Mini-review of 'Compressive Pangenomics Using Mutation-Annotated Networks' (PanMAN)
This is a mini-review (just highlighting some initial thoughts) of this preprint:
Compressive Pangenomics Using Mutation-Annotated Networks
Sumit Walia, Harsh Motwani, Kyle Smith, Russell Corbett-Detig, Yatish Turakhia
https://www.biorxiv.org/content/10.1101/2024.07.02.601807v2
This is an extension of the idea of mutation annotated trees which were successfully applied to SARS-CoV-2 in the UShER (and related) software. Phylogenies are stored as a sequence of mutations on each branch from the root, rather than keeping all sequences. This is not unlikely the use of ancestral recombination graphs to represent genotypes and evolutionary history in e.g. human genomes.
My overall impression was that this was an exciting and novel idea to apply to the pangenomes field. The analysis and benchmarking in the preprint is somewhat limited, and I have some reservations about how applicable this technique is to bacterial poopulations (my main interest). I’m looking forward to seeing where the authors take this next.
Bits I liked
The idea of splitting into mutations of homology blocks, then applying SNPs within those is neat, and seems to work well.

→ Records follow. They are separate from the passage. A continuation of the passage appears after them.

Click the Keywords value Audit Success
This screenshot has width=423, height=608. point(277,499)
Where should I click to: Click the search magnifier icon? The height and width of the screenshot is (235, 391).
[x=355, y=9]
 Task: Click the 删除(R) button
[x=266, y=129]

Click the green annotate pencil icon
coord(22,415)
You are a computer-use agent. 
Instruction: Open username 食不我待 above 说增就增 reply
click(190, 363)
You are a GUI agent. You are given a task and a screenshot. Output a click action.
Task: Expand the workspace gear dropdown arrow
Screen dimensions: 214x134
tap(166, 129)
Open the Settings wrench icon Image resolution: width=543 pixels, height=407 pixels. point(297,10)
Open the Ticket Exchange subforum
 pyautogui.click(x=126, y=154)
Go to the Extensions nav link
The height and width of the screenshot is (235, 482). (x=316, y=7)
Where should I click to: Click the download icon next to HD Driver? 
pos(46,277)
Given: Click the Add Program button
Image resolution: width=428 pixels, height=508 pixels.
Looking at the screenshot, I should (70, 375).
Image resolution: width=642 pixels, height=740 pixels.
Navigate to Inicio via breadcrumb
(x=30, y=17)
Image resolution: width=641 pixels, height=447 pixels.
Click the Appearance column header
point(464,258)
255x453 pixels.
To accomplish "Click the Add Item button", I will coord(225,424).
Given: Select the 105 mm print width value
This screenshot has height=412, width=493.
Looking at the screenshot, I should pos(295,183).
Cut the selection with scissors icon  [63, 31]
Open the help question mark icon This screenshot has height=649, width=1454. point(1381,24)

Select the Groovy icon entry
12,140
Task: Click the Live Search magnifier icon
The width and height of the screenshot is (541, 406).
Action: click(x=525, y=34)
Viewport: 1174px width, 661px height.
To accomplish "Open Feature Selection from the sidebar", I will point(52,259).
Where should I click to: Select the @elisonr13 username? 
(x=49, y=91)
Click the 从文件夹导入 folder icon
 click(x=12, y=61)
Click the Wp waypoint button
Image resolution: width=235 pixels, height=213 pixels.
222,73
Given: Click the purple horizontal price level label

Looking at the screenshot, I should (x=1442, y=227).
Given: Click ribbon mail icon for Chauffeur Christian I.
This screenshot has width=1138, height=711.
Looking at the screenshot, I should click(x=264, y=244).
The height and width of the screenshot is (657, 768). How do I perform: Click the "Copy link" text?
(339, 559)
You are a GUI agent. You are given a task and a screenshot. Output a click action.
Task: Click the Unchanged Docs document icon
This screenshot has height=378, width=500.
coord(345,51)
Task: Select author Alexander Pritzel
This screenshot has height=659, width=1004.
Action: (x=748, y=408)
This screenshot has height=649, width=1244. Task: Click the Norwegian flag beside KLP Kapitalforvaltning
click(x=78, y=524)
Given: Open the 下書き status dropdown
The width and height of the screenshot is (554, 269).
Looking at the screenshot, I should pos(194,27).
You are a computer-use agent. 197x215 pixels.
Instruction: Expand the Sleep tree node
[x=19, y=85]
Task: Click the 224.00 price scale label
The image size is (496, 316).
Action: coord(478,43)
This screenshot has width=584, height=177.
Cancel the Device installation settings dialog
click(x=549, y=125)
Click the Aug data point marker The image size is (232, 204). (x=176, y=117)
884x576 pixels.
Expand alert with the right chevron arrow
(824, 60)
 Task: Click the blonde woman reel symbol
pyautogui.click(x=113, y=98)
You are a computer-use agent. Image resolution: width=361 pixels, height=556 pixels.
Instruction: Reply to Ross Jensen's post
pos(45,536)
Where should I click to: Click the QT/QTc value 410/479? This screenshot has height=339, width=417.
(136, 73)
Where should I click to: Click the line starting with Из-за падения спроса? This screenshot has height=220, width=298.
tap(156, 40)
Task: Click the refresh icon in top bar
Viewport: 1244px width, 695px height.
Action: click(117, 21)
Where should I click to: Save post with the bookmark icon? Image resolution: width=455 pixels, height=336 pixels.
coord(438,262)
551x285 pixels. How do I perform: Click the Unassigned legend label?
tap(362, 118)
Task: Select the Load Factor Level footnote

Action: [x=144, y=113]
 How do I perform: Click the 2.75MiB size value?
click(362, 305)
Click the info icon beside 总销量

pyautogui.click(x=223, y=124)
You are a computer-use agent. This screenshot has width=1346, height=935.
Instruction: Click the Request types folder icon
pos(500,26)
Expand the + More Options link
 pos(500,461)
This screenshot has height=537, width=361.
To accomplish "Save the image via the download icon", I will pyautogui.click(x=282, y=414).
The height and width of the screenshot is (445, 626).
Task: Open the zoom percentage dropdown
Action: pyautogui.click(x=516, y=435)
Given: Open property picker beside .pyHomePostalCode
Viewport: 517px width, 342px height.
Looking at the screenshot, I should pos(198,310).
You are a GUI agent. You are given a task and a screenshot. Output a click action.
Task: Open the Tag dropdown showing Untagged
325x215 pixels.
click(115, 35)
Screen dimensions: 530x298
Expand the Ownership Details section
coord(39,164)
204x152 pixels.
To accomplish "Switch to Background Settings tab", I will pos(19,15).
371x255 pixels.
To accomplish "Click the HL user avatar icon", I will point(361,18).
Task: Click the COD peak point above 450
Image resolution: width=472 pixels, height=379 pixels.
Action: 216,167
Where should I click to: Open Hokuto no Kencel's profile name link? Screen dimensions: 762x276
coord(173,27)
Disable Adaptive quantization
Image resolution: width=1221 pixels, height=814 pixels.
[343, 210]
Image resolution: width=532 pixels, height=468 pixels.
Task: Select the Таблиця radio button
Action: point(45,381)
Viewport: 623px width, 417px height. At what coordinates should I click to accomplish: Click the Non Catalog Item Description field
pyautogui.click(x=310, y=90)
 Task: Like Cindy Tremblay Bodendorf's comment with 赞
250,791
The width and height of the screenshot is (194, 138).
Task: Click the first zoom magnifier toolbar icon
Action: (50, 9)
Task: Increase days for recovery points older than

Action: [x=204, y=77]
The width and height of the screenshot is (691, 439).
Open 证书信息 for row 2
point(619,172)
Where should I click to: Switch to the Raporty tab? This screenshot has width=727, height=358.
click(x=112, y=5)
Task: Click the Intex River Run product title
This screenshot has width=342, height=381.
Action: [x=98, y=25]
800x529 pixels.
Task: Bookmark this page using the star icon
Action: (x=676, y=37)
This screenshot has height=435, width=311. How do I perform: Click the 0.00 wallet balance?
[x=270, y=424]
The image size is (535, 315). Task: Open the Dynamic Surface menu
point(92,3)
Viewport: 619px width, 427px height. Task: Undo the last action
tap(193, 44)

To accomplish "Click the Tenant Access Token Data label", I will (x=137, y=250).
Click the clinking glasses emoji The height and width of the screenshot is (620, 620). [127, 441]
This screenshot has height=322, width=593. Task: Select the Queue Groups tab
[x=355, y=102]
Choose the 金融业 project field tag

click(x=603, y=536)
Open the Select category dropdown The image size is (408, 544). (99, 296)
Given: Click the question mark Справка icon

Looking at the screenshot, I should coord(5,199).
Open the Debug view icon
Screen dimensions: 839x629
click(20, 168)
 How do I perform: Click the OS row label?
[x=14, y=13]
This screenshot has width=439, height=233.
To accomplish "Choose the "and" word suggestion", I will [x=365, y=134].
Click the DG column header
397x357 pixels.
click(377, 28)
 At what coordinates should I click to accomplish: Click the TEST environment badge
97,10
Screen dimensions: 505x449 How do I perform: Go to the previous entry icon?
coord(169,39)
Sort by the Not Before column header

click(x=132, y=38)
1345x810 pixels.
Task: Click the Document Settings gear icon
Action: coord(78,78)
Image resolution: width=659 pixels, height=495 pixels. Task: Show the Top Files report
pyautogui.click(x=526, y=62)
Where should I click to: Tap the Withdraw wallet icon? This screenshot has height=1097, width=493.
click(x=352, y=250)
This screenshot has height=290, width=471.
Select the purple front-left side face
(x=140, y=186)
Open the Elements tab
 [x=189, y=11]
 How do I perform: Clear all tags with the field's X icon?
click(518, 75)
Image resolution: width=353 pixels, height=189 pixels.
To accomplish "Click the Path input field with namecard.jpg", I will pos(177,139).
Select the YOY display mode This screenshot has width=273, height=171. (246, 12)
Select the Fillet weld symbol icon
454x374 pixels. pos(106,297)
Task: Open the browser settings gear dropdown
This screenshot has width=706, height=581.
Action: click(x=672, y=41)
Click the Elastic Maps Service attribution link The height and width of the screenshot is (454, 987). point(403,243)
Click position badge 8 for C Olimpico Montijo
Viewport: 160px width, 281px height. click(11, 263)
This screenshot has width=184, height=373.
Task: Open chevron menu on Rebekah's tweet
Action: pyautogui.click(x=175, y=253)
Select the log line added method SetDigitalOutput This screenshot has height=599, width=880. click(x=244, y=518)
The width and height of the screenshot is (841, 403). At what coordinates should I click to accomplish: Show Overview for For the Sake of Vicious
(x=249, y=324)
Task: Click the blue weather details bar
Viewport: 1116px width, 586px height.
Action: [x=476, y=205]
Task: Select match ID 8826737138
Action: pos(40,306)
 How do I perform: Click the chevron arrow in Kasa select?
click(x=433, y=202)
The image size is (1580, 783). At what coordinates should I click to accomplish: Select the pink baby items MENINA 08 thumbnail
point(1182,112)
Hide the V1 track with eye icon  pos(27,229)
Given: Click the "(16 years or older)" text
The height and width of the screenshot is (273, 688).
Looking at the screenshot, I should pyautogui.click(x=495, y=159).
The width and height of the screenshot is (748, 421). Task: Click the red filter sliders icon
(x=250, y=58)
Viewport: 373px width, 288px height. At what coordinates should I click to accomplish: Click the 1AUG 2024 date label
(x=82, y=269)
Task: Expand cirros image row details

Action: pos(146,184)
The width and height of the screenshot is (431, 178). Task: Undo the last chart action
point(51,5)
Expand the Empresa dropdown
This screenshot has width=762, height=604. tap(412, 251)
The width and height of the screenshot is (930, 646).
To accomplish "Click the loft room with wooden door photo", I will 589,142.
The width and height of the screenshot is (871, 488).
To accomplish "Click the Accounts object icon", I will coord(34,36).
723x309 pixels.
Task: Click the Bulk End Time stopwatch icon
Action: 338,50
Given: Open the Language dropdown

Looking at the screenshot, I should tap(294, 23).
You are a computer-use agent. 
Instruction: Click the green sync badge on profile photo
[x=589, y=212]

Another example of ‘annotation-free’ pangenomics – where DNA is simply aligned as a first step – being powerful. PanGraph proves useful again! It’s harder to interpret genes in this framework, but this paper shows you can do other useful tasks.
The compression looks very impressive.
The native ability to extract phylogeny, whole genome alignments and VCF/GFAs of variation is very useful.
The view of recombinations in SARS-CoV-2 (Fig5d) looks nice, although this would presumably become intractable in more frequently recombining populations e.g. bacteria.
A detailed technical explanation of many of the code design choices is included.
Extensive documentation and looks easy to install.
Questions/concerns
SARS-CoV-2 doesn’t really have a pangenome, at least in the sense that it doesn’t have major HGT or gene gain and loss. Indels could count towards one. As far as I know there isn’t major reordering of the genome? Similar for Mtb.
Compression of the dataset size is a metric, but not the first one I’d go for. We probably care more about what you can do with the data, and the efficiency of construction. But compression was the only result reported. I would have loved to see benchmarking of the
panmanUtilsoutputs against ‘standard’ phylogenies and pangenome aligners.If looking at compression, what about MBGC or MOF?. Also, an FM-index is about 350x smaller and allows various operations on the data.
The comparison to other pangenomic methods could be expanded. PanGraph is good to include, but VG etc aren’t really designed for microbial genomes. What about panaroo and ggCaller? They at least look for mutations so are more comparable to PanMAN.
Given the amount of HGT that has occurred in e.g. E. coli I am skeptical that a root or ancestral sequence would be meaningful. Again, some validation/analysis here would be interesting.
How does incorrect input tree topology affect the resulting PanMAN?